— What is needed —
Records follow. Pull out every line that contains "device".

--- Given data Enclosed Below ---

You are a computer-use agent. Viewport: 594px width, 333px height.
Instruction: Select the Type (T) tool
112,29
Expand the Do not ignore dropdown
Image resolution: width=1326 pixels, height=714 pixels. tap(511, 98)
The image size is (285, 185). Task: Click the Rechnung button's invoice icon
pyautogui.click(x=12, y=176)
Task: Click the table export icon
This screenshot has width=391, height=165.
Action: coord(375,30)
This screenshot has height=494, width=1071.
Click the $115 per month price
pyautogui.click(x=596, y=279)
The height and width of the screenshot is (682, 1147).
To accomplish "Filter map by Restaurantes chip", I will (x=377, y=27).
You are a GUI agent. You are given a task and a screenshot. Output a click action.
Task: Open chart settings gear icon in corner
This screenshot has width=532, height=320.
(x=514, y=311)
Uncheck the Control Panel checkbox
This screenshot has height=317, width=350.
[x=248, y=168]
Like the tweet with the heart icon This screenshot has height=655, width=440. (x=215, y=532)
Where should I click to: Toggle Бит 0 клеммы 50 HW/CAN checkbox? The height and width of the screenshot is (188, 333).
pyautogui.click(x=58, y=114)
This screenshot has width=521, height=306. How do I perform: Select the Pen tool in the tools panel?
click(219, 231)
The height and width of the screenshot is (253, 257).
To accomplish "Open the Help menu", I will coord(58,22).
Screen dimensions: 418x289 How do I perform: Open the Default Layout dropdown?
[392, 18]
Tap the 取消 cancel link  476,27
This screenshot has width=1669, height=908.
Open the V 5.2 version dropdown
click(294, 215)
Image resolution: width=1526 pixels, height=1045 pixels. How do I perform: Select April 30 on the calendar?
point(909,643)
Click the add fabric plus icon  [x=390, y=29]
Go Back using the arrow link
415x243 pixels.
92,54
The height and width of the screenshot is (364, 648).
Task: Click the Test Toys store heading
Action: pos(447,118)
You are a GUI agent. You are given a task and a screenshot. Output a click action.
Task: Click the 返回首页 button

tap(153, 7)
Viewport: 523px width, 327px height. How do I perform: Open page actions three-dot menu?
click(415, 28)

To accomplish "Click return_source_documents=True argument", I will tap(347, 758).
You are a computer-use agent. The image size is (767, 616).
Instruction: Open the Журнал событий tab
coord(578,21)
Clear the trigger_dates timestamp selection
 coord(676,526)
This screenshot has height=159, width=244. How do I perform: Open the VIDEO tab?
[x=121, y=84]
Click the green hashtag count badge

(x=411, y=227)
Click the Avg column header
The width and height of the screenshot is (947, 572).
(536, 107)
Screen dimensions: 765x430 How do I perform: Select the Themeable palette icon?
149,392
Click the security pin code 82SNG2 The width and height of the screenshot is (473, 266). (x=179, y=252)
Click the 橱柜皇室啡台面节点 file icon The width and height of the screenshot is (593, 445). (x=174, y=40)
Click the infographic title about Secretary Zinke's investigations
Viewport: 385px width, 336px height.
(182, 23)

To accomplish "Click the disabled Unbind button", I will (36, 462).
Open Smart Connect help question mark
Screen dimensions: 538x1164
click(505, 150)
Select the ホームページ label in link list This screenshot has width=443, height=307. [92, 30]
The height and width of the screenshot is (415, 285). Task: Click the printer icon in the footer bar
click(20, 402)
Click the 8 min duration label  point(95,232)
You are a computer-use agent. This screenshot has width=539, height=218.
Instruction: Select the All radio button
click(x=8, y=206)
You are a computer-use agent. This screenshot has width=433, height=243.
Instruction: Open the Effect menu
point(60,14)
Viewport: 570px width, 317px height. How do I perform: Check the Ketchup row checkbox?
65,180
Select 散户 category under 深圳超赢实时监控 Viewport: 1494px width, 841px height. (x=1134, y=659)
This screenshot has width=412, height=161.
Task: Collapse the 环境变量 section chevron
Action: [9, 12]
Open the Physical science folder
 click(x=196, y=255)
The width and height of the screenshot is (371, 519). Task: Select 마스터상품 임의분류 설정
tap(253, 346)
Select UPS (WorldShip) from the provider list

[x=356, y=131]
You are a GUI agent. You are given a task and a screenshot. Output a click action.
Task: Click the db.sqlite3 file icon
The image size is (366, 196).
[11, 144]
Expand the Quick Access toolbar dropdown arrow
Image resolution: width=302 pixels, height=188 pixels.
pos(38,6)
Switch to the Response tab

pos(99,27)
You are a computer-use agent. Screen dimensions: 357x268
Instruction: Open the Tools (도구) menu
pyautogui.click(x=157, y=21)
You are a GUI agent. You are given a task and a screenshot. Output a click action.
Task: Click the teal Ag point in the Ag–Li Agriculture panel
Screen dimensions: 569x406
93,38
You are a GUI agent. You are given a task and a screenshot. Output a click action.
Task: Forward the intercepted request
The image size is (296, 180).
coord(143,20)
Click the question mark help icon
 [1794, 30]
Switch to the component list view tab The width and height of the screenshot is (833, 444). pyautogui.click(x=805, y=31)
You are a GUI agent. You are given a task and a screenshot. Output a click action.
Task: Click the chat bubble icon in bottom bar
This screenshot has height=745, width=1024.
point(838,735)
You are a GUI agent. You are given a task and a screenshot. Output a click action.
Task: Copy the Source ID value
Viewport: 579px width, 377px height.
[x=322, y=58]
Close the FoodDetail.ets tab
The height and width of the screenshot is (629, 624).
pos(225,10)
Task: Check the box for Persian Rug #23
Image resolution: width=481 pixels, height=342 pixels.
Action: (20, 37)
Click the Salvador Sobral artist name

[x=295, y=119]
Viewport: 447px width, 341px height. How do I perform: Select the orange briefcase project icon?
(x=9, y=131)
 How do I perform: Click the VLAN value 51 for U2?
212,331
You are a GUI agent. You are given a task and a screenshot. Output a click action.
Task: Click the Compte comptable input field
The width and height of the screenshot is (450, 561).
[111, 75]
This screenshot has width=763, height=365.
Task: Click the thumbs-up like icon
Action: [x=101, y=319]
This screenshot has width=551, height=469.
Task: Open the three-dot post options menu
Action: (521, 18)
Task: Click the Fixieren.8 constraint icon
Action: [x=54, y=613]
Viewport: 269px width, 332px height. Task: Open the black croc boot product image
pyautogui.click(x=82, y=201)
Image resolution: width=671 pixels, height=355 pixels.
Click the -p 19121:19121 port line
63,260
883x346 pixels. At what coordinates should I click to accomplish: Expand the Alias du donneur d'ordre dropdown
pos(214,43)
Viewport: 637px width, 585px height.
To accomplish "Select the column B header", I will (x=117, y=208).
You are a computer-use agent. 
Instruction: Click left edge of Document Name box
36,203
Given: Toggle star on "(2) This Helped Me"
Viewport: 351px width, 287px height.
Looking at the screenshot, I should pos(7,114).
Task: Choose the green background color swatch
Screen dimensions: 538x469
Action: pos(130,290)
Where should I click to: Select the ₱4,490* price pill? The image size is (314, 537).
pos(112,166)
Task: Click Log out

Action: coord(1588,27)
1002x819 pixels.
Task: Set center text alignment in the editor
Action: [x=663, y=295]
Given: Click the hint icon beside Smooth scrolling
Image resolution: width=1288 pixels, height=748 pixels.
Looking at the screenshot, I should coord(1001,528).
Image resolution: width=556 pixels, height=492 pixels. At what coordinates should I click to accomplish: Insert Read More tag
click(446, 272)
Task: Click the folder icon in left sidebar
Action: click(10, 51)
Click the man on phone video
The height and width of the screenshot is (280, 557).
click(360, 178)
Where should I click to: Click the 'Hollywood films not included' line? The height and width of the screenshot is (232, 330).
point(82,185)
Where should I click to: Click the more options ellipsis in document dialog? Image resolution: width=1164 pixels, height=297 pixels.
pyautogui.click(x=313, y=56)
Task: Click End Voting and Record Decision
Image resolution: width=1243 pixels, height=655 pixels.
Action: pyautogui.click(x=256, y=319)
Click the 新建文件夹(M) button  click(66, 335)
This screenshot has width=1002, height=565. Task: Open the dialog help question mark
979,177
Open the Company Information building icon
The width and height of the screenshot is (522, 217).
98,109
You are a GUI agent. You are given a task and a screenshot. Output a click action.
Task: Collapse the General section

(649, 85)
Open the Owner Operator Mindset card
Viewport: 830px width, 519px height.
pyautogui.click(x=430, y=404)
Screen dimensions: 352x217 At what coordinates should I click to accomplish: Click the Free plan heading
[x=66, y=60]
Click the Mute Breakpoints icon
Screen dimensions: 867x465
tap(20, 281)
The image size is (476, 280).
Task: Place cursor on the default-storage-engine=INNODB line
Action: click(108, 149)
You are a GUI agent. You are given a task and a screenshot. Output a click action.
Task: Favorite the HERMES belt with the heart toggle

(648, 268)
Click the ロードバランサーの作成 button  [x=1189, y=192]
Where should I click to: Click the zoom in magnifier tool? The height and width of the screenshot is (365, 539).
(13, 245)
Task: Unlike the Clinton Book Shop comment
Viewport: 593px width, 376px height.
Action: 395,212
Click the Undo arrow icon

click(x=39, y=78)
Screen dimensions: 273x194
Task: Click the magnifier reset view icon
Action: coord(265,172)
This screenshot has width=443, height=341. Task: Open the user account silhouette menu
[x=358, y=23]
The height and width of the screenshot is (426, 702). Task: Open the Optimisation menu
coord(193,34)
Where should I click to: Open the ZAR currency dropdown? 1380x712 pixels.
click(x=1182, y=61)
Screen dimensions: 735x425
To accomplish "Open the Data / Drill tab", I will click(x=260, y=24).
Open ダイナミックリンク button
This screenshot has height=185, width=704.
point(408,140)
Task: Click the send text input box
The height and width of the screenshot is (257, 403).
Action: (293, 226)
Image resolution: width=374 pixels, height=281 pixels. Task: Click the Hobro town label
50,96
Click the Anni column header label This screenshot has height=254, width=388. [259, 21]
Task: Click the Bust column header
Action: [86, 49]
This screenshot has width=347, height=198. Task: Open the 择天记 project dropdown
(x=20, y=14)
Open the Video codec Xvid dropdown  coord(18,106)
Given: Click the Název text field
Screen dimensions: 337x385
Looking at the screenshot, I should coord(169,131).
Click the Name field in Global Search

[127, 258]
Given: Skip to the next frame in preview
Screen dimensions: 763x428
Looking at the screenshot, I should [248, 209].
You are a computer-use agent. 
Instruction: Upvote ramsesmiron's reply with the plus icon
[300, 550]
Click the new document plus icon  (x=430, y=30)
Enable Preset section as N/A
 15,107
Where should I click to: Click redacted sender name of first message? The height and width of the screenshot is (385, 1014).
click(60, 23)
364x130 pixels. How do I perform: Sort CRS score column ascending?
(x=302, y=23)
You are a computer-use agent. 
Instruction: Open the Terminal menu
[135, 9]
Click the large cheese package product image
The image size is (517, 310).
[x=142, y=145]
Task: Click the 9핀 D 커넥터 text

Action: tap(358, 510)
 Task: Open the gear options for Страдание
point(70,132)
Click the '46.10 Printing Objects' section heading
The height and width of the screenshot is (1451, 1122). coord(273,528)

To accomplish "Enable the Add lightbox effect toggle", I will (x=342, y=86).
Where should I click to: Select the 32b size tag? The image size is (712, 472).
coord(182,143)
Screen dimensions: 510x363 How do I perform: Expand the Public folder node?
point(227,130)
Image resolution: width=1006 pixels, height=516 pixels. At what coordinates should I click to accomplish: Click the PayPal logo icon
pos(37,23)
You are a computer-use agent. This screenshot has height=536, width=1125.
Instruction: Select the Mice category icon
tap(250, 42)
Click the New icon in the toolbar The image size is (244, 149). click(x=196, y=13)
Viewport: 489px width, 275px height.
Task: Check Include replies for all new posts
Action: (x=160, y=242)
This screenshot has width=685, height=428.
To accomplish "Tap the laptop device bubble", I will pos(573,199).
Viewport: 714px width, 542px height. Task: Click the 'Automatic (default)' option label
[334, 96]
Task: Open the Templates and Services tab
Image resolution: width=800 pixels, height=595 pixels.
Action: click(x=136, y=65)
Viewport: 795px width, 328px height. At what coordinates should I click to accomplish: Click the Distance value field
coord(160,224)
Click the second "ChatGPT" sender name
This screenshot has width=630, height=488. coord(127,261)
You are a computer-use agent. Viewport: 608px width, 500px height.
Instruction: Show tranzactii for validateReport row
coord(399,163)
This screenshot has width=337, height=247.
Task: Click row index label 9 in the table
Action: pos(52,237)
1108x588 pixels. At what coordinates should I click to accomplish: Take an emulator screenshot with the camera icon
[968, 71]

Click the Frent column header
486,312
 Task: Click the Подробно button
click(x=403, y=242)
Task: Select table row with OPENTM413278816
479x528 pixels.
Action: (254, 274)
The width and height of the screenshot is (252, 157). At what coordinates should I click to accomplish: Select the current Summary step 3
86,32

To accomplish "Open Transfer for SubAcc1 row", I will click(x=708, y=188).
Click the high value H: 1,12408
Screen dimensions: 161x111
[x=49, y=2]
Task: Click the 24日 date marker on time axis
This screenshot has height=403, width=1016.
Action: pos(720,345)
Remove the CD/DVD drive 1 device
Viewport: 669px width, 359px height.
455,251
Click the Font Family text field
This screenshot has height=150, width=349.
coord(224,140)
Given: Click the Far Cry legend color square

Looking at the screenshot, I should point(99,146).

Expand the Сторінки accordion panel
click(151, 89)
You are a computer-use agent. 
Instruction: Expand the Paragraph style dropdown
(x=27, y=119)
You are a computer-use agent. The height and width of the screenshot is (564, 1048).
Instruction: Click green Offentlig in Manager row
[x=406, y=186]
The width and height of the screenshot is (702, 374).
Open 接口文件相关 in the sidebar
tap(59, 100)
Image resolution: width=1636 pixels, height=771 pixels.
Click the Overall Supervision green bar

--- End of Enclosed Given data ---

— Answer area —
To accomplish "Tap the laptop device bubble", I will pos(573,199).
Remove the CD/DVD drive 1 device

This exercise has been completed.